As seen in

Aries Journal of Art and Literature

Poems awarded the 2013 Royce Ray Poetry Award, 

selected by Pulitzer Prize nominee, Vivian Shipley

Soft Core Birches

My boyfriend hid in his fort

maintaining radio silence. I strummed

on different frequencies and circled

the woods around him, then made an army

of woodland furries and gave them orders in song.

Pressing into the dirt, I splintered out two legs

like trees. They swelled right

below the knees and silked thin

like ribbons near my feet.

The furries stitched me a bird’s nest dress and pine

needle petticoat that I obsessively fluffed. 

But his windows were still dark.

He doesn’t like you the way he should, the furries

explained to me. “No, it’s just that my antlers are bigger than his.”

The furries didn’t like it when he used

my clavicles like bicycles handlebars.

What’s he doing in there? the furries asked me.

I chewed on venison and replied, “Working

on merit badges. He always does the right thing.” 

Watermark

Swamping ponds murked thick with indigo

ink. Rain and hail

pinged off my tin roof, every drop.

Down in the water, bullfrogs. The weeping

 

willow, swam slowly in

the wind like a tired child’s

legs treading water.

I sat on the scalloped edge of my quilt, the stitches stiff

as metal, a girl with hair

that is black when wet and eyes

even darker with the lights off.

My mother’s old shirt tripped into my knees as I toed

to the window. I chewed the collar, felt for the window seat.

 

Ice balls sounded plush on the grass, the weeds.

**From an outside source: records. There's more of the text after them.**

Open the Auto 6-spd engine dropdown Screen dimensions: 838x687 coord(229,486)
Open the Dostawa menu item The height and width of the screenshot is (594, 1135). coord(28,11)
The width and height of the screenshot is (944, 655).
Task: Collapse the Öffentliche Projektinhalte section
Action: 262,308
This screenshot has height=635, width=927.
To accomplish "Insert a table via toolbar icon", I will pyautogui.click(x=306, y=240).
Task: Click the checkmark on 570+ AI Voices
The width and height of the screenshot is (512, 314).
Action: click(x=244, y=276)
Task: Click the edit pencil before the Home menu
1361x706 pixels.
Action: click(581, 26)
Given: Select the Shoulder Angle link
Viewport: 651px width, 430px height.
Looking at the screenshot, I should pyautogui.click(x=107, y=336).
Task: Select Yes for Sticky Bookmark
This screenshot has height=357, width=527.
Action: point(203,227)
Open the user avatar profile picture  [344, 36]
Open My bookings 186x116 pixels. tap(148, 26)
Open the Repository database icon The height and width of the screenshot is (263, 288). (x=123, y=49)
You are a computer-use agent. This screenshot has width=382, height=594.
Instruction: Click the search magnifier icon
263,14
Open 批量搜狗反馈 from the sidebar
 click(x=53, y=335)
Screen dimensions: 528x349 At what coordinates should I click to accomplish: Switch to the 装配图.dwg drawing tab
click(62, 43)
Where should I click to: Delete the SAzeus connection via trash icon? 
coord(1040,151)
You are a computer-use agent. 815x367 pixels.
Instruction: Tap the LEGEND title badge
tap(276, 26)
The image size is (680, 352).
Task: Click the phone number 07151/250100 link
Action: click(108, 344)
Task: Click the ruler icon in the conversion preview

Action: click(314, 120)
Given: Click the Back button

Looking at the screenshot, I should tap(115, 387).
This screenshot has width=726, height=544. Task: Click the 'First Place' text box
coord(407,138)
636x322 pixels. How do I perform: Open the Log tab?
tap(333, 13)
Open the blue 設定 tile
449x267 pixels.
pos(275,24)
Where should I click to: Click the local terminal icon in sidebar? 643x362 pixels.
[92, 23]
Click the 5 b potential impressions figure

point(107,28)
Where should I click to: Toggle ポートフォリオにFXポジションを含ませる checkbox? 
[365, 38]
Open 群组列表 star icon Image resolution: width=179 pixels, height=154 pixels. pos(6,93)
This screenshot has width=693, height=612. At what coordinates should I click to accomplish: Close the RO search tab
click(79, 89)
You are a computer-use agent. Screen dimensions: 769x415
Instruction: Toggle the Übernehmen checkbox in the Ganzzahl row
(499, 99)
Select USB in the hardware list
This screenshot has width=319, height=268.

I heard the great blue heron’s undercoat

saturate. Tomorrow’s climbing trees dampened

into corks. The rain would do the same to me, make me

smell more like magnolias and less like field flowers.

 

The rain soaked the roof until it folded in on itself

and then filled the house, lifting me

up like a tree frog squinting

silver pupils and trilling

my pulse into the night.

I was so tired of needing.

I let the darkness

of my showered hair drench my sleep shirt

until I was fully submerged.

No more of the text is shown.